ある日、男達に連れ去られた。待っていたのは温かい食事と不可思議な指導だった。
慣れてくると、ある白衣の男にも信頼するようになった。家族と同じくらい心地よい安心感を彼はくれた。そして宇宙を共に見た。
「君はソ連の、いや人類の希望を抱いて飛び立つ。僕は君のようなワンちゃんに出会えて幸せだ」
――思えば、彼が初めての“ご主人様”というものだったのかもしれない。
今までの日々は現実だったのだろうか、それとも夢だったのだろうか。
孤独な空間は現実と夢の境界線を容易に奪って彼女の存在を揺るがす。それすらも彼女は受け入れていた。
生を振り返れば、山も谷もない一つの線のようで、あるいは点のようで、瞬間のようだった。この時この時でしかなく、後は簡単に古びて朽ちてしまう。
そんな自己崩壊すらも揺り籠となるように、教わった。全ては宇宙に行くために、そして、いるために。

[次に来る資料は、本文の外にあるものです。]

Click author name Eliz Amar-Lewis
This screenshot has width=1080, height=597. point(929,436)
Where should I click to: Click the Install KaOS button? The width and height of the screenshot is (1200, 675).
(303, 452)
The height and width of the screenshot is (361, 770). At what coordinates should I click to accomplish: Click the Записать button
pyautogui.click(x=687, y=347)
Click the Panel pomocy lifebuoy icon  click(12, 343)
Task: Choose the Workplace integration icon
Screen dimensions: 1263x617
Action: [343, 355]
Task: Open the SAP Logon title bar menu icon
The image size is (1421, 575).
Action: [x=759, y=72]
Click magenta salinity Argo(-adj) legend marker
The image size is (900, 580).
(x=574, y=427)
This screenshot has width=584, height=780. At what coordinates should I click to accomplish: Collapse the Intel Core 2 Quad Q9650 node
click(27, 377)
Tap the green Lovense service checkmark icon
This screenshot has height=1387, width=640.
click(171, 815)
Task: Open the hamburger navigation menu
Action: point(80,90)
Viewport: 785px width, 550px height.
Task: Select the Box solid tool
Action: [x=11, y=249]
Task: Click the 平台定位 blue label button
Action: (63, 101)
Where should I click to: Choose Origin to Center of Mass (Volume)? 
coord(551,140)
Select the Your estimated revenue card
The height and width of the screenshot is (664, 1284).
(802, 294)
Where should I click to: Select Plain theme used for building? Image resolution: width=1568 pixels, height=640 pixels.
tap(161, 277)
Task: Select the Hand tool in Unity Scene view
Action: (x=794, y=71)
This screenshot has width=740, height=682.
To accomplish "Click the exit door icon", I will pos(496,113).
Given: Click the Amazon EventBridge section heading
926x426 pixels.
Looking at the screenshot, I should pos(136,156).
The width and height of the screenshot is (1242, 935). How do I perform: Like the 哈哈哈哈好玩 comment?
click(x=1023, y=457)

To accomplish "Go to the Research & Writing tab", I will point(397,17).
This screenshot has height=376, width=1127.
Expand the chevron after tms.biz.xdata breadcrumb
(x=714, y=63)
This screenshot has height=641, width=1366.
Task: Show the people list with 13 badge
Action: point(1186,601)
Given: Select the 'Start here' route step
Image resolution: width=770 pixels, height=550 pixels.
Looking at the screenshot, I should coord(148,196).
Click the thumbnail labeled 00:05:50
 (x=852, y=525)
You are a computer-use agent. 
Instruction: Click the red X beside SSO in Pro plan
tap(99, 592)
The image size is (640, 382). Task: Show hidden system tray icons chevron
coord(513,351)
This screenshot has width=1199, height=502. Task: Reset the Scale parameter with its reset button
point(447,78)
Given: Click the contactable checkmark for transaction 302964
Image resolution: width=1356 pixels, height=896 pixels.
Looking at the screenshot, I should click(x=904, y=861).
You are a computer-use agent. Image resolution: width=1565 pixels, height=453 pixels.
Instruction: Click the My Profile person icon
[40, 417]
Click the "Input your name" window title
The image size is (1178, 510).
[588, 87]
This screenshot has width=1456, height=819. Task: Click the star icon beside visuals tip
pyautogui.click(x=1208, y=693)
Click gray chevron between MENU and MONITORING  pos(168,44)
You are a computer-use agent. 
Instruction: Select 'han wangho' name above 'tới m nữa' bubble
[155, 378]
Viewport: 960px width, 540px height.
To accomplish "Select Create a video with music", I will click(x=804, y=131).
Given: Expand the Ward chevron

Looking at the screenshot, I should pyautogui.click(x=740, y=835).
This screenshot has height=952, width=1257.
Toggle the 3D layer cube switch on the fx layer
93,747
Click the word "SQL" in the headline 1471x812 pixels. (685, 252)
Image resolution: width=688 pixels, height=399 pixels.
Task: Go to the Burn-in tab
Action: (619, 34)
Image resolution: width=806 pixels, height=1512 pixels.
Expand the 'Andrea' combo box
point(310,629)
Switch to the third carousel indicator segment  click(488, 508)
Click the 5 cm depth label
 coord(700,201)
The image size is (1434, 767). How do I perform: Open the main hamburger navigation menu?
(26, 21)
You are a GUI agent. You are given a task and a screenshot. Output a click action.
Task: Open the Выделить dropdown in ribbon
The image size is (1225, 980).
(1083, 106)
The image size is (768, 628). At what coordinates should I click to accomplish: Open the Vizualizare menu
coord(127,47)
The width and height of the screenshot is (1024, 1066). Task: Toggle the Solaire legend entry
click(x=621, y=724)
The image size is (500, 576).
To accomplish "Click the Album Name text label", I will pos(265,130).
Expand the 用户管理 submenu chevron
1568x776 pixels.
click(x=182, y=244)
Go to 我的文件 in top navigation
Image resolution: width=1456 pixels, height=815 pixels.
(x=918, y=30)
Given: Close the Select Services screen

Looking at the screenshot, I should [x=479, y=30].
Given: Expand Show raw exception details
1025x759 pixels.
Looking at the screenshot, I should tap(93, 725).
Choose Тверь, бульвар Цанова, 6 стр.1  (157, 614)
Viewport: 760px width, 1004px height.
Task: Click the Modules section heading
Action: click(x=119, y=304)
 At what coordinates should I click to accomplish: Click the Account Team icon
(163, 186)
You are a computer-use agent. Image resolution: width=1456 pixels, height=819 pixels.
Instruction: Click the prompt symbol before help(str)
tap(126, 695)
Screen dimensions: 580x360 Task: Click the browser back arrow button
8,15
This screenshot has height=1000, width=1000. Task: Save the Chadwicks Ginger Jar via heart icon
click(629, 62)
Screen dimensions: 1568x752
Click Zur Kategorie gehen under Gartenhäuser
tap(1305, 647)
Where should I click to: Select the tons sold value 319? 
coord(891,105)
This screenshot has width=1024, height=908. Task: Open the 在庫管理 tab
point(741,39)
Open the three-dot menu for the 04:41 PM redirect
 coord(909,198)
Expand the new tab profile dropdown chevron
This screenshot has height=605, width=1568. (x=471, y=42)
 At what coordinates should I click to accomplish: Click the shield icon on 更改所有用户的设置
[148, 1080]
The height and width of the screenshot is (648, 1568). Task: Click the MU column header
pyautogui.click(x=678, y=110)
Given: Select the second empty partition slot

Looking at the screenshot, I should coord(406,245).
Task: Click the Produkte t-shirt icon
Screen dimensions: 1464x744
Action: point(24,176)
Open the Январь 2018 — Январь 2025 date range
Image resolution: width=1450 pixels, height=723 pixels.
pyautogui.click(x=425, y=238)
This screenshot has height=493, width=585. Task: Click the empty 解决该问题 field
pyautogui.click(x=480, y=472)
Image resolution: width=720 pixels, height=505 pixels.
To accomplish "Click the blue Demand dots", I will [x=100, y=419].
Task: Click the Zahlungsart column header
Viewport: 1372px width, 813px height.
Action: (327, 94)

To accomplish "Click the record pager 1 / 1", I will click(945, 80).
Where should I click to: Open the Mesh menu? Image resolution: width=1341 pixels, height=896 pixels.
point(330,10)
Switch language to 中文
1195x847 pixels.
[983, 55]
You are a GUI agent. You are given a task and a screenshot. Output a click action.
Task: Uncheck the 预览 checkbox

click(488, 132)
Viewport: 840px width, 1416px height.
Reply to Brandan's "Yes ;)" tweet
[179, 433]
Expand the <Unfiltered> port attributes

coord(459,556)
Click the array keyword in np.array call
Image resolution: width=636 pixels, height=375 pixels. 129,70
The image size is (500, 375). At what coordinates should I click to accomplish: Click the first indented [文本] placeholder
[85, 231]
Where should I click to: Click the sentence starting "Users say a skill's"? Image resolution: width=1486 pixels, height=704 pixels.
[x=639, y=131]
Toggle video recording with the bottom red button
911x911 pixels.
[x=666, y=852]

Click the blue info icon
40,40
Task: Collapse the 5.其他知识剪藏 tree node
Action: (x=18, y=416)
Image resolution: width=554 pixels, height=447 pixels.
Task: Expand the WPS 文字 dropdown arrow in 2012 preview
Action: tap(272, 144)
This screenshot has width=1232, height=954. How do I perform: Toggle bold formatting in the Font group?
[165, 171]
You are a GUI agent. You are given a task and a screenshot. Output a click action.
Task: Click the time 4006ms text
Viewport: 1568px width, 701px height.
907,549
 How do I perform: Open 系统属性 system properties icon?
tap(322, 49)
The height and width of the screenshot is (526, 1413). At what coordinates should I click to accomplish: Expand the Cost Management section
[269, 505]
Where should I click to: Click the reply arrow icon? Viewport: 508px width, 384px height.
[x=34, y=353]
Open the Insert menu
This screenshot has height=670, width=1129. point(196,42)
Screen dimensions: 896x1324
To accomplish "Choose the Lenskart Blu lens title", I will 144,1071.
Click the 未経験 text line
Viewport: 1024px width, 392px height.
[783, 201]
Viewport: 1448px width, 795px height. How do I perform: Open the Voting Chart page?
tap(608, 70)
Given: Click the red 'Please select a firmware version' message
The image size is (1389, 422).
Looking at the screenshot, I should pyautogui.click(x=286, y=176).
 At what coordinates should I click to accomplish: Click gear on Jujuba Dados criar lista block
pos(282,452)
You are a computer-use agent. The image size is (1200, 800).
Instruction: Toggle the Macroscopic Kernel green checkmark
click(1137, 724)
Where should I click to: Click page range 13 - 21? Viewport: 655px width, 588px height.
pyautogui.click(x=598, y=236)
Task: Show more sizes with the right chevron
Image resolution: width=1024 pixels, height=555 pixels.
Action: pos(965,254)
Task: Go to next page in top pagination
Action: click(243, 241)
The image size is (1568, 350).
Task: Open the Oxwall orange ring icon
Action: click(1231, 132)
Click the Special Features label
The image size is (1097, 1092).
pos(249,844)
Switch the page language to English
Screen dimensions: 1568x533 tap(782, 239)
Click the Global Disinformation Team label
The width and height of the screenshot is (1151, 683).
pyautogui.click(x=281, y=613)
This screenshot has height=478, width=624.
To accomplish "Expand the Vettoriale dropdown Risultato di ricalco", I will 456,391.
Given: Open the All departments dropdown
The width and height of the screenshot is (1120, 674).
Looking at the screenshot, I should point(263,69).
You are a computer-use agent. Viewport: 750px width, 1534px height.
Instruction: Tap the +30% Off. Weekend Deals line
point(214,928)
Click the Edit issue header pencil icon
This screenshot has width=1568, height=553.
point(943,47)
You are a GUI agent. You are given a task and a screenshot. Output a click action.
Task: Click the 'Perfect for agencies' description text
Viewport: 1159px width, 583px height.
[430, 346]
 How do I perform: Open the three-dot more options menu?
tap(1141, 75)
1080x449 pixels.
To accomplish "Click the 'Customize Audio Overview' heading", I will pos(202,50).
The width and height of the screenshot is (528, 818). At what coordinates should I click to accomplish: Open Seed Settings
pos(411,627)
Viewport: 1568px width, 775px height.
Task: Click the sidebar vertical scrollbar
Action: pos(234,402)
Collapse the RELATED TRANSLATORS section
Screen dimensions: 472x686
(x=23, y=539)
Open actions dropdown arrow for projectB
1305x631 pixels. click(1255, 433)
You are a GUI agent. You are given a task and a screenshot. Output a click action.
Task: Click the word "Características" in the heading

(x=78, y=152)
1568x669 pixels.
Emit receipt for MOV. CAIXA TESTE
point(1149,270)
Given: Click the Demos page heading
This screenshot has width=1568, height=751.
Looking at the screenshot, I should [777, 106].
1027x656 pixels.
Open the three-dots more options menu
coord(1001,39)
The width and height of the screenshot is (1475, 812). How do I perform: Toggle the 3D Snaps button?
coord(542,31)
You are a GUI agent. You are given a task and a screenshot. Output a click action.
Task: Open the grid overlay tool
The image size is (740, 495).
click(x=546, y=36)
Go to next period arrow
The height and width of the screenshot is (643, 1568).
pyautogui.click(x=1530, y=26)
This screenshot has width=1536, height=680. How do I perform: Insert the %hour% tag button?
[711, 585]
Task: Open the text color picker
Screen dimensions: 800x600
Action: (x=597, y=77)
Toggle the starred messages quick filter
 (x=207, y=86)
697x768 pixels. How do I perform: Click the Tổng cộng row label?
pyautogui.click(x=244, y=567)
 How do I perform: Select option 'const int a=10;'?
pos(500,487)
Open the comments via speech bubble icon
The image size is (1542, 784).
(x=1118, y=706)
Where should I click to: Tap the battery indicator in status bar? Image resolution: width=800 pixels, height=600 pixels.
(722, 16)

「君が明日いるのは宇宙。大気圏を越えて……地球で初めて軌道に乗る」
白衣の男は呟いた。宇宙の最果てで、掠れそうな声で。
「そして……生きては戻れない」
宇宙船は大気圏再突入が出来る設計ではないと、彼は泣いた。静かな嗚咽を聞きながら、彼女は彼の頬に流れる雫を舐めた。塩辛い、地球の味だった。
そういえば、ご主人様の名前を知らないままだったと彼女は気づいた。あんなに愛を傾け囁いてくれたのに。
他の男達は彼女をライカと呼んだ。しかし白衣の男は彼女を違う名前で呼んだ。親しげに、特別に。
「クドリャフカ、君は星になるんだ」
悲願のクドリャフカ話をやっと書けました。